--- Excerpt ---

Bedded hydrocarbon traps

Saltern and deepwater evaporite beds make excellent seals because the density-stratified hydrology of their depositional setting guarantees there was little lateral variation in depositional rock properties over large areas of the salt-covered basin floor (Chapters 2 and 5). Evaporite-plugged mudflat units also make effective seals, as do platform carbonates plugged by evaporite cement precipitated from dense reflux brines. But high levels of entrained impurities, less predictable depositional topography and lateral variations in early diagenetic fluid flux rates mean that, compared to saltern and basinwide-style seals, these dirtier seal types are more subject to problems with lateral continuity, as well as showing a higher propensity for stress fracture and failure.

The primary function of bedded evaporites in the evaporite hydrocarbon association is as a seal to subsalt accumulations of oil and gas (Tables). In some cases, high levels of primary intergranular porosity in grain-dominated limestones are preserved beneath a salt seal (e.g. Jurassic Arab cycles on the Arabian Peninsula) or intercrystalline porosity fashions a variably dolomitised subsalt limestone reservoir (e.g. San Andres reservoirs on the Central Basin Platform fields of West Texas). Impermeable evaporite beds and salt-plugged dolomites capping various upward-shoaling platform cycles, effectively seal off underlying porous carbonates from later surface-driven influxes of freshwater or other suprasalt diagenetic fluids.

---

§ **Work to complete**:
A) In the passage on bedded hydrocarbon traps, what is the primary function of bedded evaporites in the evaporite hydrocarbon association?
B) Write the next few sentences of the passage on bedded hydrocarbon traps, picking up right after its final sentence.

--- Provided information ---

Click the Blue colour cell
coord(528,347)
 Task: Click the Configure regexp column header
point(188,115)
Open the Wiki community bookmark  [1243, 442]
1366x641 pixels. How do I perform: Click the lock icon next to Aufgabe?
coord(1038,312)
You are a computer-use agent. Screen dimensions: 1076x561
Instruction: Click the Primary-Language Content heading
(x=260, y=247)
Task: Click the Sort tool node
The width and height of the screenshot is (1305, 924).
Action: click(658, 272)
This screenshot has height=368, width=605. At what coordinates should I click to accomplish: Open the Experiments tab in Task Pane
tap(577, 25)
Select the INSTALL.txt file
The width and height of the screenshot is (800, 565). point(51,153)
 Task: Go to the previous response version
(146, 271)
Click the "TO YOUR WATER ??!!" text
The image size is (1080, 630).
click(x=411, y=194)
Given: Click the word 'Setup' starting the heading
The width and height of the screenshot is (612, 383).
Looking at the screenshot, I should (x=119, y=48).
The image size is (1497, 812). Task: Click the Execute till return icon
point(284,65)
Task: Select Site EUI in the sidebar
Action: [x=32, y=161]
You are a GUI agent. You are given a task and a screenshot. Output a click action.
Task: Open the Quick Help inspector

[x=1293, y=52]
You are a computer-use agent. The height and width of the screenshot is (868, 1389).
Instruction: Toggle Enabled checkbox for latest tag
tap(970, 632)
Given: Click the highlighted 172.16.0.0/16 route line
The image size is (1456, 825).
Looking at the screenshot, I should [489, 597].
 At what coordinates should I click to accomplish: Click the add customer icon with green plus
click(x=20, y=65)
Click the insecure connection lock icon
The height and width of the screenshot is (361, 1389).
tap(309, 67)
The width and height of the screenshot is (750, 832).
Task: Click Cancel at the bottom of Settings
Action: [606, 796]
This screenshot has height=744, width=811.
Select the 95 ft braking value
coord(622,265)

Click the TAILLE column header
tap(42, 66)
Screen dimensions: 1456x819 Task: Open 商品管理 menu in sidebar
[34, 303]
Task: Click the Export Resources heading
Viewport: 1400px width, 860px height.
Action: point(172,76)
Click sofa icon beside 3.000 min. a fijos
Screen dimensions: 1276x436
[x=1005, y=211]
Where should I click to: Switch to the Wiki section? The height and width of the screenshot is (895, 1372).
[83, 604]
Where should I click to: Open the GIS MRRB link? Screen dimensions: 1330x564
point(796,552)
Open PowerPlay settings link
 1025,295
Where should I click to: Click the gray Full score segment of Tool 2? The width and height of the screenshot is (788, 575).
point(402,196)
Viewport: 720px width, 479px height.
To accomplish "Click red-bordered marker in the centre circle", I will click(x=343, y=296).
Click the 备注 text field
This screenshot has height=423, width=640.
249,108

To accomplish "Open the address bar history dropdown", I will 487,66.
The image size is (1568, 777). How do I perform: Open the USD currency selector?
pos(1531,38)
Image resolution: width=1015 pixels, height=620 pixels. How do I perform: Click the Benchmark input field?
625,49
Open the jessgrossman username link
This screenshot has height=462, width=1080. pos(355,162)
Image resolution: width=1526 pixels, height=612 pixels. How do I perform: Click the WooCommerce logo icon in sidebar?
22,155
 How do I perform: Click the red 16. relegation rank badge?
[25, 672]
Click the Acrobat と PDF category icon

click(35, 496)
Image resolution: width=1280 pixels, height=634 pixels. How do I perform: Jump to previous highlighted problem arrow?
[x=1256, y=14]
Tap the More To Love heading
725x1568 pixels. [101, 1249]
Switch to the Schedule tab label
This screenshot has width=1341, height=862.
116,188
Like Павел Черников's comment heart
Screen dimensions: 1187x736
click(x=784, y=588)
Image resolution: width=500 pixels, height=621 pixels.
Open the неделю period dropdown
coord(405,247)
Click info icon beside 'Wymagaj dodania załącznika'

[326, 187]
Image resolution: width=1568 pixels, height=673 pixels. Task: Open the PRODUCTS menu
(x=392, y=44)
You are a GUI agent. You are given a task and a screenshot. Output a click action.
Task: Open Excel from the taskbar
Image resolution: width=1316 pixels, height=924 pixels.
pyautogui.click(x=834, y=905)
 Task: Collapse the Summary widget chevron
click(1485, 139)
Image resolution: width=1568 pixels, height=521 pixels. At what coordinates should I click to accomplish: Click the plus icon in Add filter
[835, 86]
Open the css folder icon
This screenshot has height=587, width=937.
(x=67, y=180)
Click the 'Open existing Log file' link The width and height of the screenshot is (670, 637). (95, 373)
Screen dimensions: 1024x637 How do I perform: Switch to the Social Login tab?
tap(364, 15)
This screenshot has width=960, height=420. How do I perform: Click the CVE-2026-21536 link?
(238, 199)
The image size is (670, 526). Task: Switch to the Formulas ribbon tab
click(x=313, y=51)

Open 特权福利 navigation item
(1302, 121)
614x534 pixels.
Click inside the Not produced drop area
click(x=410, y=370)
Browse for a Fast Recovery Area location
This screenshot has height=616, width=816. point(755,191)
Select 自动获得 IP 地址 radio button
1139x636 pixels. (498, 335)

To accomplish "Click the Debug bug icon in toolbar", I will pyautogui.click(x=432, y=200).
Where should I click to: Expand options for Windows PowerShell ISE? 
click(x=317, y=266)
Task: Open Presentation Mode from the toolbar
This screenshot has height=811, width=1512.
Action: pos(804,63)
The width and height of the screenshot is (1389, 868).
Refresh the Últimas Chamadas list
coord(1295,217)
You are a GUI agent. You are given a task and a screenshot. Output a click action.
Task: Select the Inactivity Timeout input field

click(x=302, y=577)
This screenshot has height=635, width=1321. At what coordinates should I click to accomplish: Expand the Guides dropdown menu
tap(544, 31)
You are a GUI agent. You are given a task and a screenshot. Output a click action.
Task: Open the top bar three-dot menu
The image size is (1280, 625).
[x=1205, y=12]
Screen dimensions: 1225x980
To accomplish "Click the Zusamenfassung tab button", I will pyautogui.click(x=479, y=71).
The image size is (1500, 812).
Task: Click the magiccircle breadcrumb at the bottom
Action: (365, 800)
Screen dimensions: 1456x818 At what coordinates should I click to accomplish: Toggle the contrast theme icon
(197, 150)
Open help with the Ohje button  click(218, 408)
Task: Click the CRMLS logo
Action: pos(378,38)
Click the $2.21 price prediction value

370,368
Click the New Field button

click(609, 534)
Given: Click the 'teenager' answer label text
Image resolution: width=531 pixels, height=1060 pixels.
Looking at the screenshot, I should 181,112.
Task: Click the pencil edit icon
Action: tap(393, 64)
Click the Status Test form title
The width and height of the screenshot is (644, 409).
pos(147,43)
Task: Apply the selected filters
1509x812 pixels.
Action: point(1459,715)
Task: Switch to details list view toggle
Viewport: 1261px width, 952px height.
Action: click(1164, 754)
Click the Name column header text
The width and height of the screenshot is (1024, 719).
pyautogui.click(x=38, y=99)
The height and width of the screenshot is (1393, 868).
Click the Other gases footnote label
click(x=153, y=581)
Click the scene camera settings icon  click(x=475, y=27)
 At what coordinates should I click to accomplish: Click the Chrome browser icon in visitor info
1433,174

---

§ **Answers to the tasks**:
A) They serve as a seal to subsalt accumulations of oil and gas.

B)
A selection of Palaeozoic fields with bedded evaporite seals (from Warren, 2016; Chapter 10)
A selection of Tertiary to Tirassic fields with bedded evaporite seals (from Warren, 2016; Chapter 10)

Evaporite horizons, or any pervasively-plugged adjacent diagenetic haloes, are not potential reservoirs, unless a bed dissolves into a solution breccia, or intergranular salt cements are leached from previously salt-plugged sands or dolomites. During evaporite deposition, there is an associated hydrological system of basinward flushing dense brines (reflux). This occurs in the early stages of salt deposition and shallow burial (<100-200m burial) before the loss of intrasalt and subsalt permeability, especially where a gypsum saltern is accumulating atop a marine platform carbonate. Circulation is driven by gravitational instability, set up by an updip dense brine plume or brine curtain below accumulating evaporites (Figure). At its periphery, this refluxing plume mixes with and displaces less dense subsurface and connate waters to create or enhance the reservoir properties of adjacent subsalt limestones via reflux dolomitisation.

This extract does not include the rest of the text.